In response to the editorial by Laura Elder (“Police union, city should continue on cooperative course,” The Daily News, July 25): To say your editorial about the negotiations between the police union and the city was bizarre is an understatement.
If you’re applying to be the head of the chamber of commerce for your friends at Galveston City Hall — they owe you a big thank you.
Since you’re obsessed with my company over at the island’s only newspaper, I thought it was important to set the record straight.
I sent one of my photographers down to Galveston after “your” newspaper complained about the lack of transparency in the ability of the people who “pay” the taxes to actually watch if they want to know how their money is spent. What a concept. No one asked me to go.
This is America, and the last time I checked public meetings are free for any citizen to record, even someone as aggressive and misbehaved as you apparently think I am.
Your reporter was in attendance, but apparently you’re still living in the 1920s where television didn’t exist and you got to decide what people get to know. That’s a problem for folks on Galveston Island. Forgive me for thinking that the men and women who protect you and everyone else on the island shouldn’t have a horrible pension or lousy pay, or old beat up patrol cars.

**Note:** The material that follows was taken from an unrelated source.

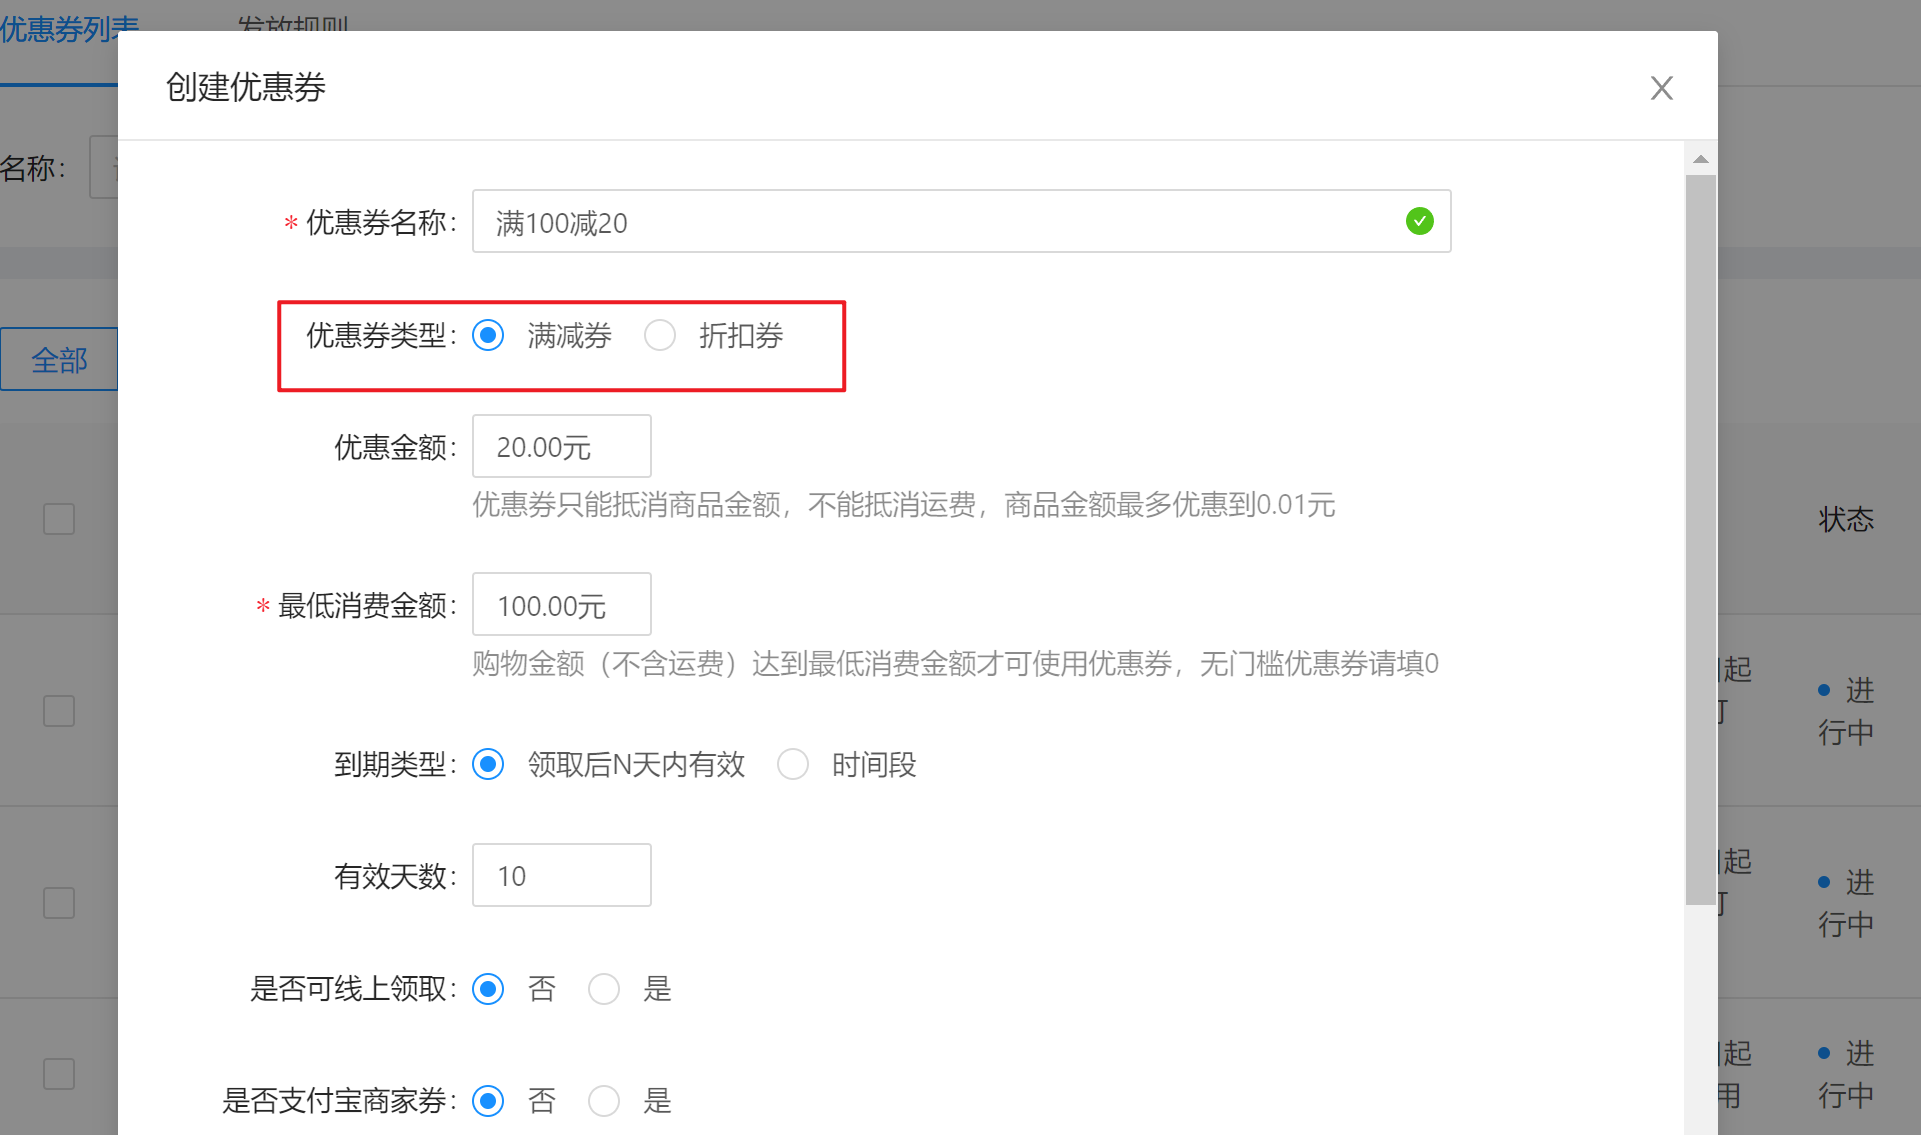Click the 最低消费金额 input field
The height and width of the screenshot is (1135, 1921).
pyautogui.click(x=561, y=605)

Forgive me if I think that the public has a fundamental right to know how few patrol cars are on an island that invites millions of people to come visit. I’ve talked with folks at your paper and was rudely told I was essentially crazy that the Port of Galveston should actually help pay for the police that protect all those visitors.
Do I think the city and the police should all get along? Of course. Do I also think the city would keep treating them badly if folks like me didn’t say enough was enough. Yep. Because you guys have failed to do it. I’ve been repeatedly called by your newspaper more worried about who paid me to come down there rather than why I was down there. Tell your benefactors at city hall they can call me themselves.
You should be embarrassed by this editorial. Not because you recommend people get along and do what’s right, but because your first responsibility is to watchdog the public’s right to know. In the meantime, tell your city hall pals that when I see someone worried about my big, bad TV camera, I’m inspired to show up more.